**Provided data:**
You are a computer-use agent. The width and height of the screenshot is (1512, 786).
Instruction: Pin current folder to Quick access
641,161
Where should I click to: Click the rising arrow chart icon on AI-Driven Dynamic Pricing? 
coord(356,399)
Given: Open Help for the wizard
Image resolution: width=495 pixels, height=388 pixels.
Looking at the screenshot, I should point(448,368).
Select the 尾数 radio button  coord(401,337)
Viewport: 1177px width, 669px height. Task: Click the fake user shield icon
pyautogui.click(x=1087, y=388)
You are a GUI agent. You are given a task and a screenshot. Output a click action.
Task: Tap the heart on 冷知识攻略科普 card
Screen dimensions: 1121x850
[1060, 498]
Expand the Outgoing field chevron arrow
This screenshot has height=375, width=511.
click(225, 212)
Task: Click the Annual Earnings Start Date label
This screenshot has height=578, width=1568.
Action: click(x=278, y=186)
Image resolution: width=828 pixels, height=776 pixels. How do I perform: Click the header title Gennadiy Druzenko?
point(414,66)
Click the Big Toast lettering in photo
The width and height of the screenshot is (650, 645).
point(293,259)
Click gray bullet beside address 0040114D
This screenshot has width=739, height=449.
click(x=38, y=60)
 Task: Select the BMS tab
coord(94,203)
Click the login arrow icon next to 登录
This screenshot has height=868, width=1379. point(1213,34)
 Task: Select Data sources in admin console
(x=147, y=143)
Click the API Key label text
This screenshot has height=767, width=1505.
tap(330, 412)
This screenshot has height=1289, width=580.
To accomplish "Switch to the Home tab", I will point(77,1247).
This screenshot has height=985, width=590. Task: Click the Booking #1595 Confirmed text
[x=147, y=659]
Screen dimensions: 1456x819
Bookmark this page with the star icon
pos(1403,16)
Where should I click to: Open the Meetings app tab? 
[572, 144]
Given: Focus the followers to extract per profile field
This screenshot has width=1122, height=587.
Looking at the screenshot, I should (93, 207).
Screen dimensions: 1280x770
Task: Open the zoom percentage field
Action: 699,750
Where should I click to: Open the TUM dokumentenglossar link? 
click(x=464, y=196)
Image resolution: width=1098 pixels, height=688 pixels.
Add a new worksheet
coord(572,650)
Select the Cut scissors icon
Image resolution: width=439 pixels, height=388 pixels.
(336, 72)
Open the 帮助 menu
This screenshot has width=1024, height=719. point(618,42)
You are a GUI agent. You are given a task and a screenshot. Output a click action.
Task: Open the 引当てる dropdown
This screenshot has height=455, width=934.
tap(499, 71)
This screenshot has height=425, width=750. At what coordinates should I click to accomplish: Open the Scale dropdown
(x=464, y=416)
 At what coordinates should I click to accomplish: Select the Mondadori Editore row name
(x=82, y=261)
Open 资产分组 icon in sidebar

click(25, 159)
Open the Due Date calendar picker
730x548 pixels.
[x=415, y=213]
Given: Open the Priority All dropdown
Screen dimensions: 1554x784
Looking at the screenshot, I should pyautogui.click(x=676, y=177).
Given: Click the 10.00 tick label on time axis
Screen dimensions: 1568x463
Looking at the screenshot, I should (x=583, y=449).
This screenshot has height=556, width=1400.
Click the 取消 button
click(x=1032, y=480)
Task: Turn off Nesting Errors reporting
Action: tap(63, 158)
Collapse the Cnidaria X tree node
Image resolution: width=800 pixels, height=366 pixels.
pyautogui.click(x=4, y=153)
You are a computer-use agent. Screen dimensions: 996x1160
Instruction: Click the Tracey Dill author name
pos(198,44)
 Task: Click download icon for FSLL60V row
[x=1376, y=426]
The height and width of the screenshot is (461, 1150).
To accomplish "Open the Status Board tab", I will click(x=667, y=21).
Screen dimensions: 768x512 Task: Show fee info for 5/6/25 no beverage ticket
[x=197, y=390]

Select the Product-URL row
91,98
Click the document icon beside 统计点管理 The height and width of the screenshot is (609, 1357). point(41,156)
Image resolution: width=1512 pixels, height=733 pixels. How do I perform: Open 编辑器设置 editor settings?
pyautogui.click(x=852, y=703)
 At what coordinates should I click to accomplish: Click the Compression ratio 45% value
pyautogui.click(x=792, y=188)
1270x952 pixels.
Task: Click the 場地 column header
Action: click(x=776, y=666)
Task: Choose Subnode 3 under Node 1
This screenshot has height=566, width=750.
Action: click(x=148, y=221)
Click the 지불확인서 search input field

**Task description:**
Rewrite every line from the one containing "Task: Click the Annual" down to the one containing "Action: click(x=278, y=186)", adding 128 to each click coordinate in the answer and leaving all other numbers unchanged.

**Full answer:**
Task: Click the Annual Earnings Start Date label
This screenshot has height=578, width=1568.
Action: click(x=406, y=314)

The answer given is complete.